• Stored dataset items:

☆ ☆ ☆ ☆

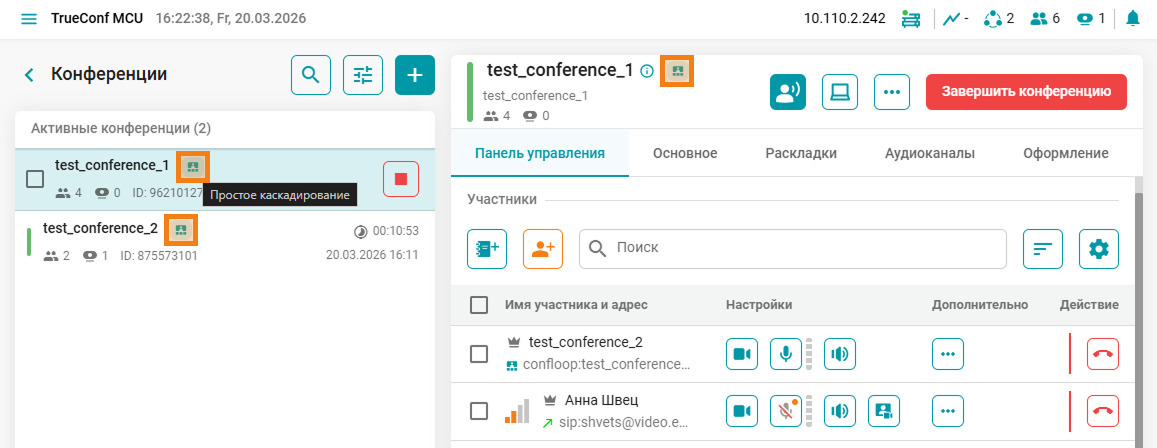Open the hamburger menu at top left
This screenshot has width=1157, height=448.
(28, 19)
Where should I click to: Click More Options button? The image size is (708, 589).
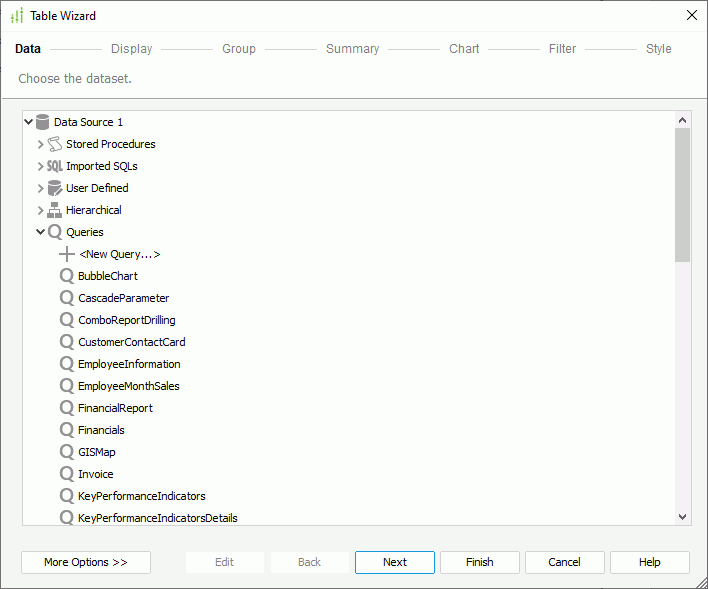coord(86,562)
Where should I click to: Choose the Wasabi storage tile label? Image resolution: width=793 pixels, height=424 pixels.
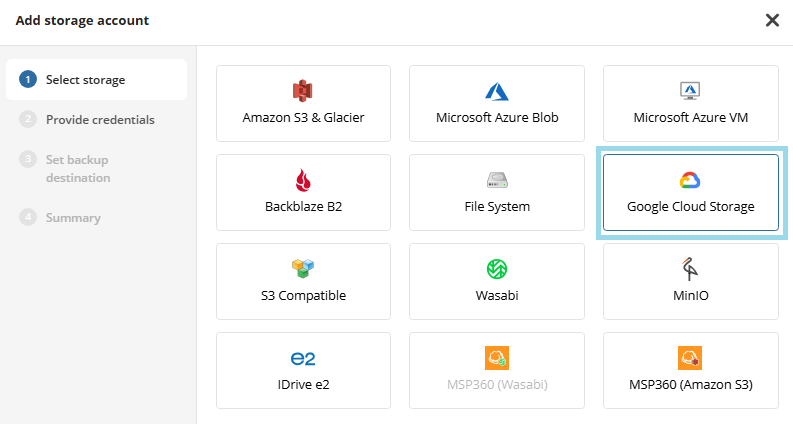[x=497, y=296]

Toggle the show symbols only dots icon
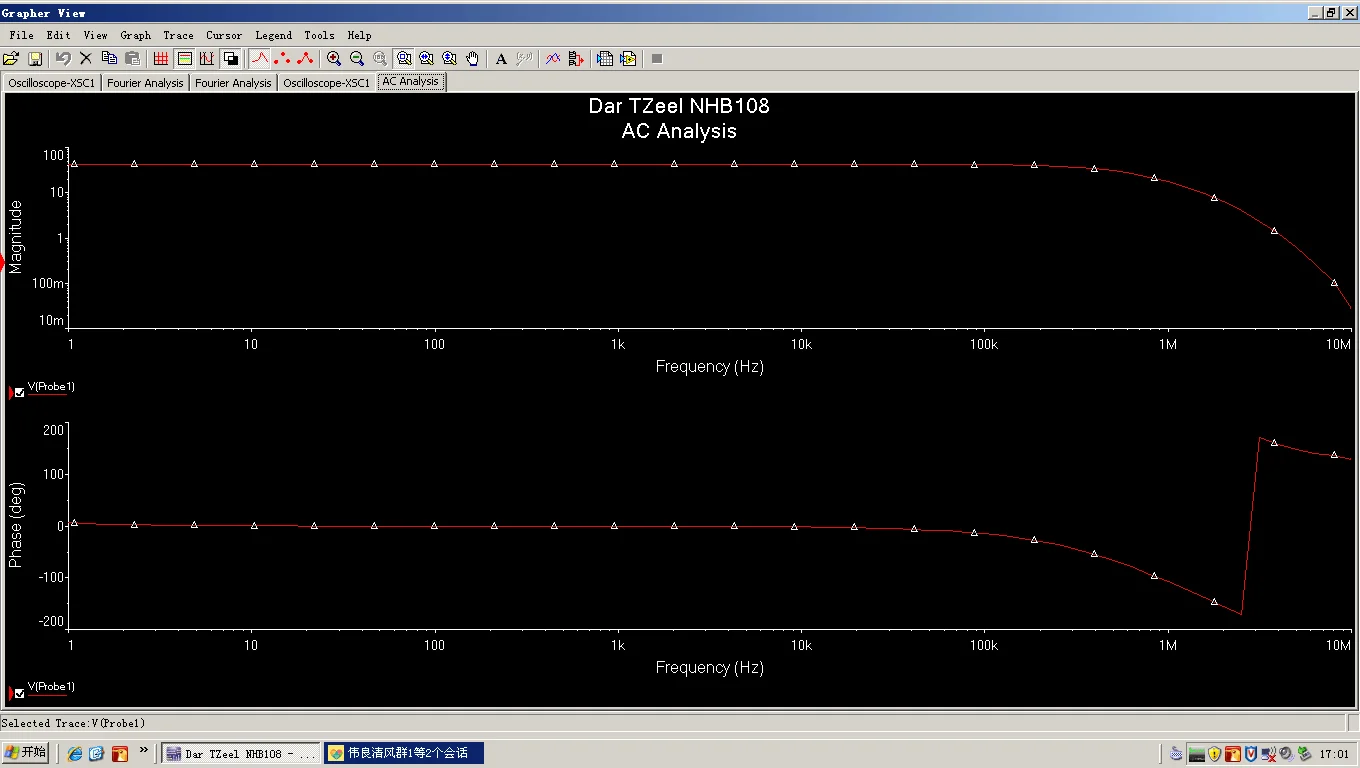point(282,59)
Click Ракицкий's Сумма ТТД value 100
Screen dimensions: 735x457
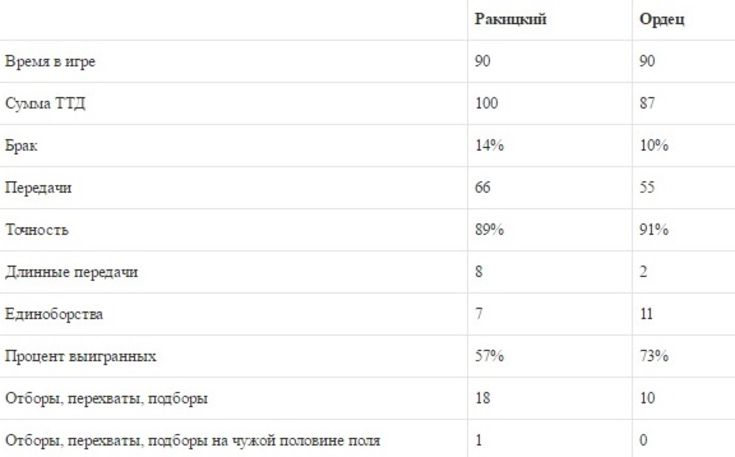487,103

☆ ☆ ☆ ☆

• What is asked:
Give the listing above again, copying every line exactly and leaving out the pictures.

• Answer to this task:
Open the hamburger menu at top left
This screenshot has width=1157, height=448.
(28, 19)
Where should I click to: Click More Options button? The image size is (708, 589).
coord(86,562)
Where should I click to: Choose the Wasabi storage tile label? Image resolution: width=793 pixels, height=424 pixels.
[x=497, y=296]

Toggle the show symbols only dots icon
point(282,59)
Click Ракицкий's Сумма ТТД value 100
Screen dimensions: 735x457
487,103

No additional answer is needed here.